Exercise directions: Beginning with the first line, please return the entries exactly through the line that contains "Task: Open cart with View Cart button", and leave out all later lines.

Stored data
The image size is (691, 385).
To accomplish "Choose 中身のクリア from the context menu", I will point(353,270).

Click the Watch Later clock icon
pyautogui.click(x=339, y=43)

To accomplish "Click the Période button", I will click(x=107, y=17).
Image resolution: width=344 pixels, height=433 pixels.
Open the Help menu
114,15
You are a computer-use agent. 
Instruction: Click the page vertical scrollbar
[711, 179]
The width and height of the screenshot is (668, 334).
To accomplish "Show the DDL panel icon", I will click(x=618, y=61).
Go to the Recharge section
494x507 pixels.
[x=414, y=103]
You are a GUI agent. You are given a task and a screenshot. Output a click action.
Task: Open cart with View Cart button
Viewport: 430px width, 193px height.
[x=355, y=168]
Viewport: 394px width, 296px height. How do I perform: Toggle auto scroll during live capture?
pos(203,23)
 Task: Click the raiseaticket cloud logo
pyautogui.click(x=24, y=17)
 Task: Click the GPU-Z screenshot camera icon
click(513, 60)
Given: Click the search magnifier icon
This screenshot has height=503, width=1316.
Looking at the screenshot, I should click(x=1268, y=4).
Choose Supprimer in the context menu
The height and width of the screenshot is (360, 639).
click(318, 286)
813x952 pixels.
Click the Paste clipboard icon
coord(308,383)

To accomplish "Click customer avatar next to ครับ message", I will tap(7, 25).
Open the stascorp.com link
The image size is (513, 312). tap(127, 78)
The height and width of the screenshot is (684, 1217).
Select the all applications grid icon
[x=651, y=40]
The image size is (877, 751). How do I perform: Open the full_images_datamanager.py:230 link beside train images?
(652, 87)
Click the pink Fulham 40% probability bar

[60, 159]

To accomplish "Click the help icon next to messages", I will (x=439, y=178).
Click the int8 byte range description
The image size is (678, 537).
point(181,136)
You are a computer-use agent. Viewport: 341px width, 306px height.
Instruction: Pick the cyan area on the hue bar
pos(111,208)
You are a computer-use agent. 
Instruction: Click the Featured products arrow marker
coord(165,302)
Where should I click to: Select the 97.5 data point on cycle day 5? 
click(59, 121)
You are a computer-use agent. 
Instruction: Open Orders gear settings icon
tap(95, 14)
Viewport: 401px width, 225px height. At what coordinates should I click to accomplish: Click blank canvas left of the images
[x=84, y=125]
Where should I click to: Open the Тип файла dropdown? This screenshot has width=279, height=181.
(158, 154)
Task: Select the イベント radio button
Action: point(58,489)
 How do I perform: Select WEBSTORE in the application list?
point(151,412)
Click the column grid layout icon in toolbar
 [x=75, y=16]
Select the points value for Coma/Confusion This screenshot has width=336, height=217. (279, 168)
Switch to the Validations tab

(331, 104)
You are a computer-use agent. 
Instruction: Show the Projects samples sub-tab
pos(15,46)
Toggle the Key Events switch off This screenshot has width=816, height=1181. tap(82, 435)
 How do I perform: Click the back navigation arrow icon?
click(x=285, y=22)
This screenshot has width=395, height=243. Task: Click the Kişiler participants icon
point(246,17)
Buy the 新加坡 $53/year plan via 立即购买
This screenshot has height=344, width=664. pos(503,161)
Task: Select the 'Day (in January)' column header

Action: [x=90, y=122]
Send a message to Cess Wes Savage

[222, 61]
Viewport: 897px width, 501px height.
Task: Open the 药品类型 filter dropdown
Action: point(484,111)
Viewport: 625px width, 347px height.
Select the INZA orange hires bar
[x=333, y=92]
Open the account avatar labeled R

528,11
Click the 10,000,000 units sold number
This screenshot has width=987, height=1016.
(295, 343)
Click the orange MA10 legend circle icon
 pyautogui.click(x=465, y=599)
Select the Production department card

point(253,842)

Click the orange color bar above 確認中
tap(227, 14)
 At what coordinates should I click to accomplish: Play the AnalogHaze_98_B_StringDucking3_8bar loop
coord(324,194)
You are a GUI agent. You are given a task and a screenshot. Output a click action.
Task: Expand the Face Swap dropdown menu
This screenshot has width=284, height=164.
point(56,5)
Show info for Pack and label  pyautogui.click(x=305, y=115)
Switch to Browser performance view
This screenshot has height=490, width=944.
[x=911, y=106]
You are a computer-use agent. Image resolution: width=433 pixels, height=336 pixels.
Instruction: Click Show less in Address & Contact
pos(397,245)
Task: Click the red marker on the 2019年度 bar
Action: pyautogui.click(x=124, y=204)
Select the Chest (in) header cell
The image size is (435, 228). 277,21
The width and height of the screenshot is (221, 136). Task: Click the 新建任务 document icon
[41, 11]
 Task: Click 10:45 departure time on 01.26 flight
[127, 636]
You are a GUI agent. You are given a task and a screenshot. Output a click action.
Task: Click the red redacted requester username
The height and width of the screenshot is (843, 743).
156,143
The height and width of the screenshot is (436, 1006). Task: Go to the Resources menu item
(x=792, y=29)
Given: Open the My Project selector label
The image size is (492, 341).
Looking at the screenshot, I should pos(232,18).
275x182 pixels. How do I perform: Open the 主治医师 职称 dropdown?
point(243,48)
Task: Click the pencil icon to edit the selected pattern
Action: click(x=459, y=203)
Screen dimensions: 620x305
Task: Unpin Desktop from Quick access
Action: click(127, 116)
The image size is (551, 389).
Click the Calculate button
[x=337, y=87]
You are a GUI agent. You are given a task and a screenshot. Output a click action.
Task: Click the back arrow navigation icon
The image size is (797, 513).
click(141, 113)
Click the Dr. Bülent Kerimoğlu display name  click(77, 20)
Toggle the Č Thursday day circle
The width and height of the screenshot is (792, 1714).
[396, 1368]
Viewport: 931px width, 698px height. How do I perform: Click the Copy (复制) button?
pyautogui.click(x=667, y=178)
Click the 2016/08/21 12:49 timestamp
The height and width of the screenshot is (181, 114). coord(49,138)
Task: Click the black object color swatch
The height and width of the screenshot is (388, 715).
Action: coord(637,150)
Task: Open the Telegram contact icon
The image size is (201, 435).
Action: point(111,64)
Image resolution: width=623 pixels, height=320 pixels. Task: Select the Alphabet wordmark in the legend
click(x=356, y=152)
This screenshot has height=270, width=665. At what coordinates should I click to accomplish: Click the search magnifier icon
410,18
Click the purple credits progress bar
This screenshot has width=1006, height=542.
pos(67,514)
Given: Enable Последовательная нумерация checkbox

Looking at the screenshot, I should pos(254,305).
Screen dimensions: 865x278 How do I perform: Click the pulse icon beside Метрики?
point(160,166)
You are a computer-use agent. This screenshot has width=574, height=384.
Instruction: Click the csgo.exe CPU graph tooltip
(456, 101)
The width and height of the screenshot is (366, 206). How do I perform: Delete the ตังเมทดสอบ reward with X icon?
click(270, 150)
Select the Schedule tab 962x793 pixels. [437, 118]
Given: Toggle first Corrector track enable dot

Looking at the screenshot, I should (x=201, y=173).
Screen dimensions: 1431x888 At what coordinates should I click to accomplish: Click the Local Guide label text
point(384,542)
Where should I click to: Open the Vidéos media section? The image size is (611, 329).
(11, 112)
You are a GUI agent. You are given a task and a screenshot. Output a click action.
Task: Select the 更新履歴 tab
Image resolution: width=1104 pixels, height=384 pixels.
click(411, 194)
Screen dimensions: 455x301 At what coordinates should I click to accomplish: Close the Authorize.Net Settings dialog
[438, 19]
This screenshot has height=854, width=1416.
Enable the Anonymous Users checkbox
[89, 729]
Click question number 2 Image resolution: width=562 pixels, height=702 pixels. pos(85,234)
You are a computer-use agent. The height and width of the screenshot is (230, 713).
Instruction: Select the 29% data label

Solution to this problem:
The image size is (691, 385).
To accomplish "Choose 中身のクリア from the context menu", I will point(353,270).

Click the Watch Later clock icon
pyautogui.click(x=339, y=43)

To accomplish "Click the Période button", I will click(x=107, y=17).
Image resolution: width=344 pixels, height=433 pixels.
Open the Help menu
114,15
You are a computer-use agent. 
Instruction: Click the page vertical scrollbar
[711, 179]
The width and height of the screenshot is (668, 334).
To accomplish "Show the DDL panel icon", I will click(x=618, y=61).
Go to the Recharge section
494x507 pixels.
[x=414, y=103]
You are a GUI agent. You are given a task and a screenshot. Output a click action.
Task: Open cart with View Cart button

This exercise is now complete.